La situación en Bélgica

[Friedrich Engels]

[La situación en Bélgica]

Del francés.

Bruselas, 18 de marzo

La burguesía belga le ha negado al pueblo, hace 14 días, la república; pero, en los últimos tiempos, es justamente ella la que toma providencias para asumir la iniciativa en el movimiento republicano. Aún no se atreve a proclamar la república, pero en todo Bruselas se cuchichea al oído: «¡Es seguro que Leopoldo tiene que irse; es seguro que solo la república puede salvarnos; pero necesitamos una república buena, una república sólida, sin organización del trabajo, sin sufragio universal, sin que los obreros metan baza!»

Esto ya es un progreso. Los apreciables ciudadanos de Bruselas, que hace apenas unos días no podían defenderse con la suficiente vehemencia de toda intención de seguir el ejemplo de la República Francesa, han sentido el contragolpe de la crisis financiera de París. Mientras aún clamaban contra la imitación política, ya sufrían la imitación financiera. Mientras aún entonaban himnos a la independencia y la neutralidad belgas, se encontraron con que la Bolsa de Bruselas se hallaba en la más completa y humillante dependencia de la Bolsa de París. El cordón de tropas que mantiene ocupada la frontera sur no ha impedido en modo alguno que la baja de los títulos bursátiles irrumpiera con redoble de tambores en el territorio garantizadamente neutral de Bélgica.

La consternación que reina en el mercado de Bruselas lo ha invadido todo, en efecto, sin excepción. La bancarrota diezma al comercio mediano y al pequeño comercio, los títulos de bolsa ya no encuentran compradores, las cotizaciones son puramente nominales, el dinero desaparece aún más rápido que en París, el comercio se estanca por completo y la mayoría de los fabricantes ya han despedido a sus obreros. He aquí algunos ejemplos de la desvalorización general: hace unos días, un comerciante ofreció en venta 150 acciones de la Sociedad del Ferrocarril del Dendre —efectos que antes de la revolución de febrero habían estado por encima de la par

en la Bolsa de Londres, a 100 francos por acción—. El primer día rechazó 45 francos, el segundo 35 francos; ¡el tercero las vendió a 10 francos por acción!
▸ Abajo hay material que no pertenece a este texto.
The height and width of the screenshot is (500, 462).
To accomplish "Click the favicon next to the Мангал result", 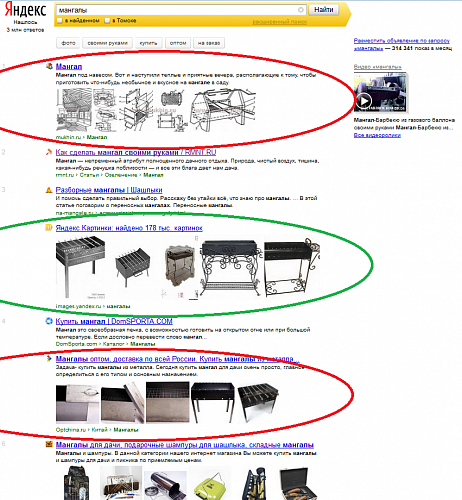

Terrenos que se compraron hace dos años por seis mil francos ya no encuentran comprador ni por una tercera parte de esa suma.

Y en este instante de pánico general, el gobierno exige primero un anticipo de dos tercios de las contribuciones directas y luego un empréstito forzoso de cincuenta a sesenta millones, y de este modo infunde miedo y terror a los contribuyentes, que ya de por sí estaban descontentos a causa del constante crecimiento del presupuesto.

Unas condiciones semejantes han terminado por convencer a nuestros apreciables ciudadanos de que su entusiasmo por la monarquía no les ha reportado otra cosa que verse arrastrados de lleno por las contrariedades ocasionadas por la situación en Francia, sin poder extraer provecho alguno de las ventajas que allí se han conquistado. Ésa es la razón impulsora de su despertar republicano.

Entretanto, los obreros no están de ningún modo tranquilos. En Gante hubo disturbios durante varios días; aquí, anteayer, tras numerosas concentraciones de obreros, se llegó a una petición al rey, que Leopoldo se dignó recibir personalmente de las manos callosas que se la presentaron. Las manifestaciones de carácter más serio no se harán esperar. Cada día son expulsados numerosos grupos de obreros del proceso de trabajo. Basta con que el desarrollo de la crisis industrial continúe y con que los ánimos se acaloren un poco más en el seno de la clase obrera, para que la burguesía belga, exactamente igual que la de París, contraiga ya su «matrimonio de conveniencia» con la república.